Make everything clear and easy to understand.
  • Make sure assistive technology can determine the language of a page and of any passages/phrases that are in a different language than the rest of the page.
  • Include clear instructions about any interactions. Explain what’s going to happen when the learner clicks a button, link, etc. (For example: “opens in a new tab”)
  • Work with authoring tools that use the correct behind-the-scenes code to classify and label everything properly. (For example: A screen reader can tell that a radio button is a radio button.)
  • Avoid blinking or flashing content that flashes faster than three times per second, as this content can be distracting and could even cause seizures. If you must use flashing, refer to WCAG guidance for possible exceptions.
  • Bonus tip: Use clear, easy-to-understand language that’s appropriate for the reading and comprehension levels of your target audience. Provide definitions where needed and avoid jargon or unfamiliar acronyms. 
  • Bonus tip: Use highly readable fonts like Arial, Calibri, and Helvetica. 
  • Bonus tip: Avoid all caps and centered text when it’s more than just a few words, as these formats can be difficult to read. 
  • Bonus tip: Use inclusive language, such as “select” instead of “click” or “learn what happens” instead of “see what happens.” 
  • Bonus tip: Organize content with tables, headings, lists, and blank lines between paragraphs.
  • Bonus tip: Include a help/instructions feature that explains how to use the course (with and without assistive technology) and provides contact information for getting additional assistance.

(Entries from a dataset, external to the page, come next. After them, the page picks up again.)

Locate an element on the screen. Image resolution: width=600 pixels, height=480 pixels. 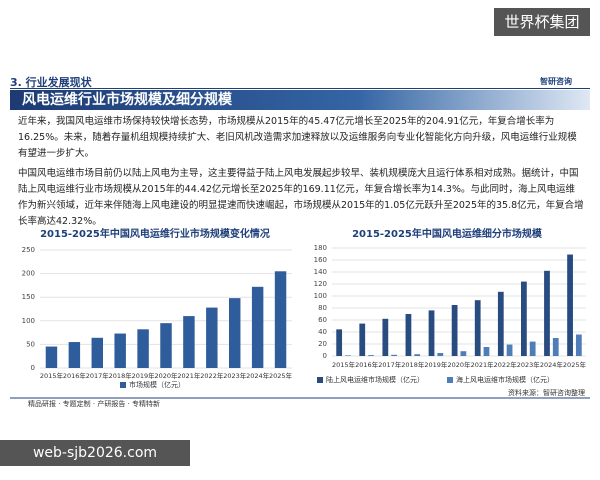
legend-label: 市场规模（亿元） is located at coordinates (157, 384).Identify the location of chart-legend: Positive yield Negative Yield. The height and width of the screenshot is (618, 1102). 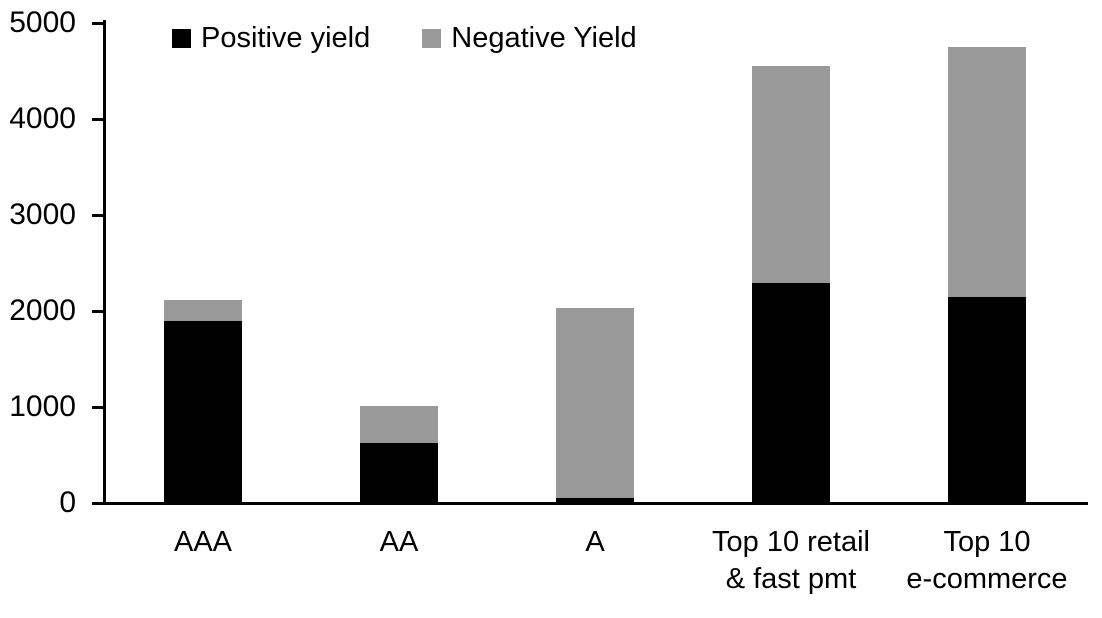
(404, 38).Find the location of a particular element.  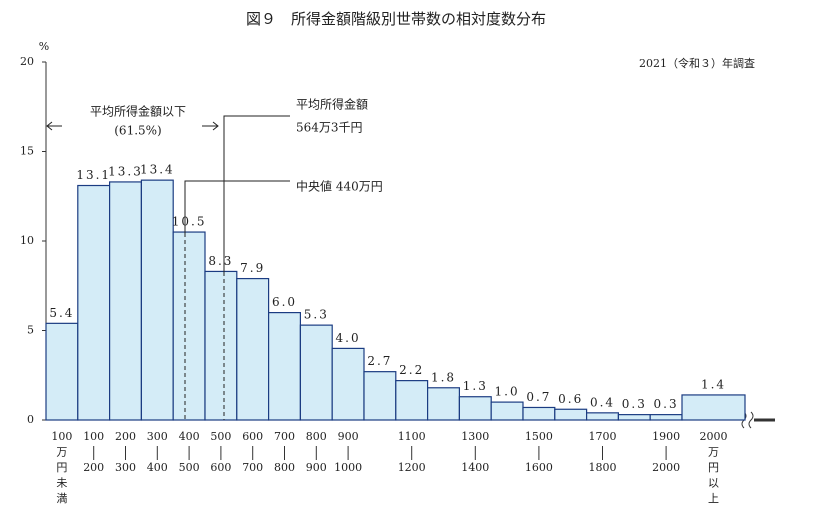

x-tick-label: 1700 is located at coordinates (603, 436).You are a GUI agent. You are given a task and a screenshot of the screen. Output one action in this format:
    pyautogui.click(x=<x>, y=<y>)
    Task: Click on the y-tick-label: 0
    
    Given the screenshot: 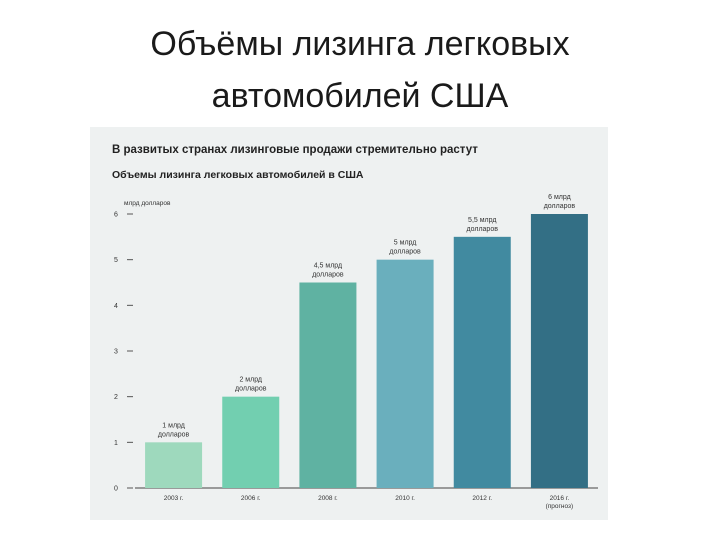 What is the action you would take?
    pyautogui.click(x=116, y=490)
    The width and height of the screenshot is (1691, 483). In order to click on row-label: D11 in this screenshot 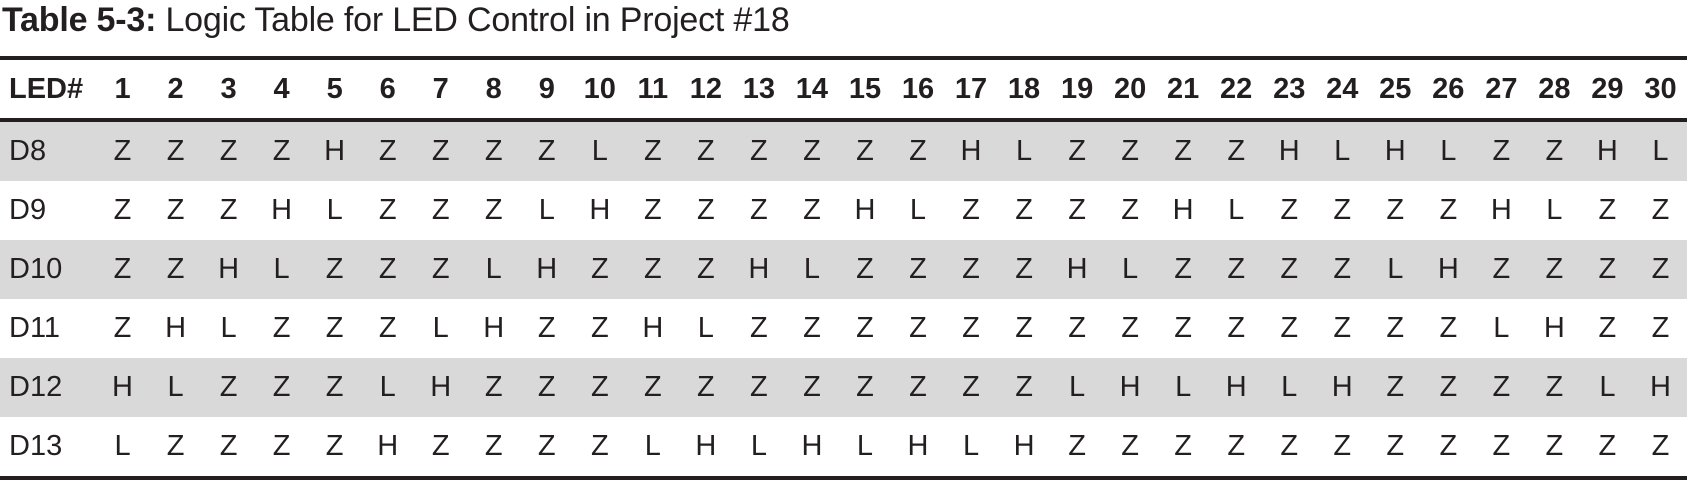, I will do `click(35, 328)`.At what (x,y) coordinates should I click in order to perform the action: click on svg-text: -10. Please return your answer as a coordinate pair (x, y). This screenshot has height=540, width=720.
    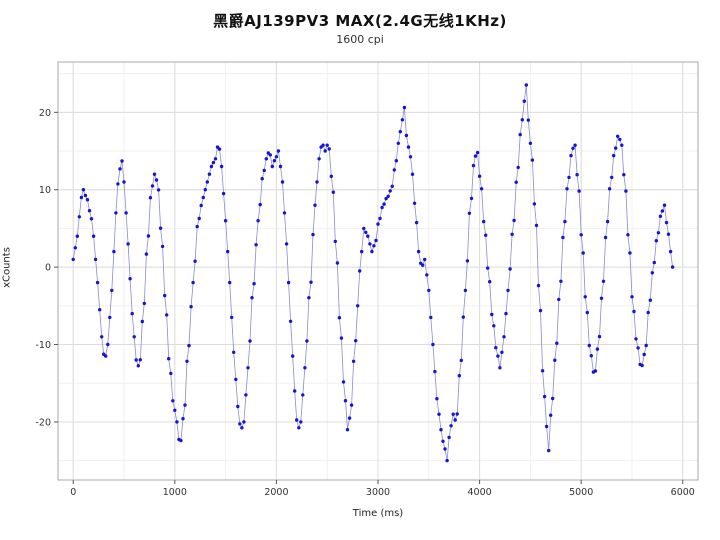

  • Bonus tip: Consider how to teach content for skills that require a certain ability, such as a course on nonverbal communication for a learner who can’t see body language or hear tone of voice.
Make everything consistent.
  • Use clear and consistent navigation. Don’t move repeated navigational elements around or put them in a different order from page to page.
  • Use consistent naming conventions throughout a course. For example, don’t switch between continue, next, next slide, and next page when describing the same basic action.
  • Make sure the alt text on interactive elements uses the same language as any on-screen or audio instructions. It’s OK to add extra text to the end of the alt text. (For example: a button called “More” can have alt text that says “More topics”).
Make things easy to find.
  • Give each page a unique, logical name/title.
  • Make sure all on-screen elements are in a logical sequence. Example: make sure instructions come before an interaction, not after it.
  • Provide more than one way to navigate to content. For example, use Next buttons, a menu, and/or search.